++++ Record excerpts ++++

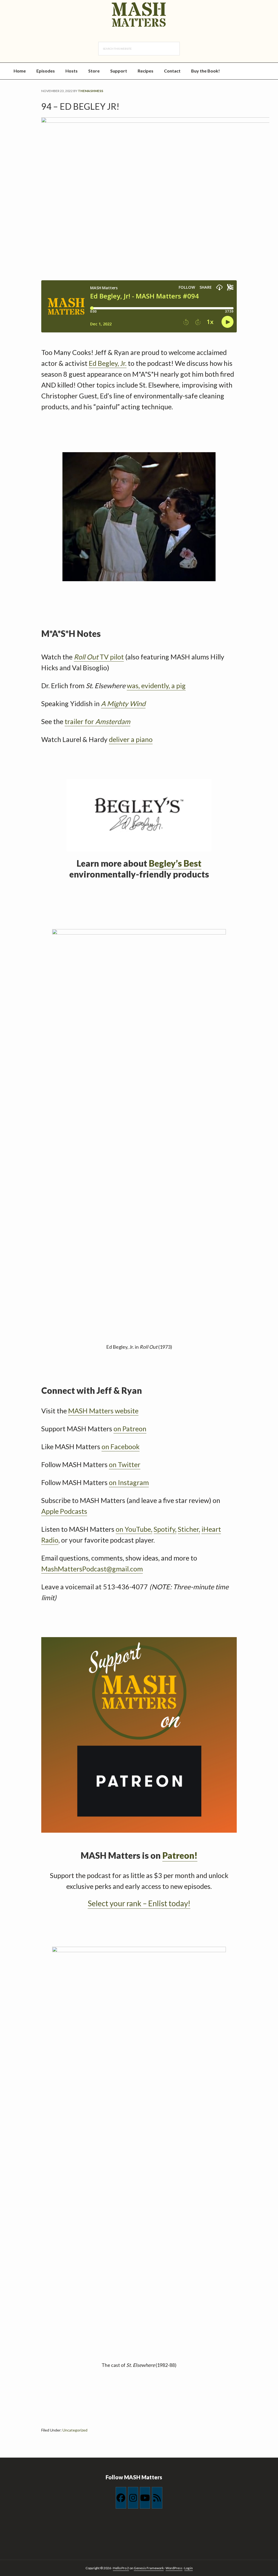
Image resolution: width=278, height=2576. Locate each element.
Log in (188, 2568)
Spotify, (165, 1529)
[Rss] (157, 2498)
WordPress (174, 2568)
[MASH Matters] (139, 15)
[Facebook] (121, 2498)
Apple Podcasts (64, 1511)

++++

> _Assignment_
Copy out only the lines from the one containing "Spotify, (165, 1529)" down to the last line of the material, keeping both ends.

> _Response to this exercise_
Spotify, (165, 1529)
[Rss] (157, 2498)
WordPress (174, 2568)
[MASH Matters] (139, 15)
[Facebook] (121, 2498)
Apple Podcasts (64, 1511)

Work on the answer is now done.